Can the human brain adapt to body parts that never existed in our evolutionary history? A groundbreaking study from Peking University, published in Cell Reports on June 15, 2026, offers compelling evidence that the answer is yes — and it happens within days.
The Virtual Wings Experiment
Led by Professors Bi Yanchao and Wei Kunlin from the School of Psychological and Cognitive Sciences, the research team designed a specialized VR training paradigm where participants learned to control virtual wings by moving their upper limbs to complete complex flight tasks.
Key Findings
By comparing fMRI data before and after VR training, the team discovered that functional association alone was sufficient to fundamentally alter the brain's neural processing when observing wing shapes. Multivariate pattern analysis (MVPA) revealed that the neural representation pattern of wings in the right OTC became significantly more similar to that of human upper limbs, indicating the brain began processing wings as a 'limb-like' category.

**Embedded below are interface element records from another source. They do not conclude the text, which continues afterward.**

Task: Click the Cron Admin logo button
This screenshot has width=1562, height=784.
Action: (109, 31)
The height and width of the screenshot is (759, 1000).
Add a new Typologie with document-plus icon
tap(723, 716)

Why It Matters for Embodied Intelligence
This study demonstrates that the OTC possesses dynamic plasticity to integrate completely foreign, non-human limbs into the body's representational system — crucially, this cognitive shift does not require millions of years of evolution or lifelong training. The findings offer vital insights for embodied intelligence design, brain-computer interfaces, wearable robotic prosthetics, and human physical enhancement technologies.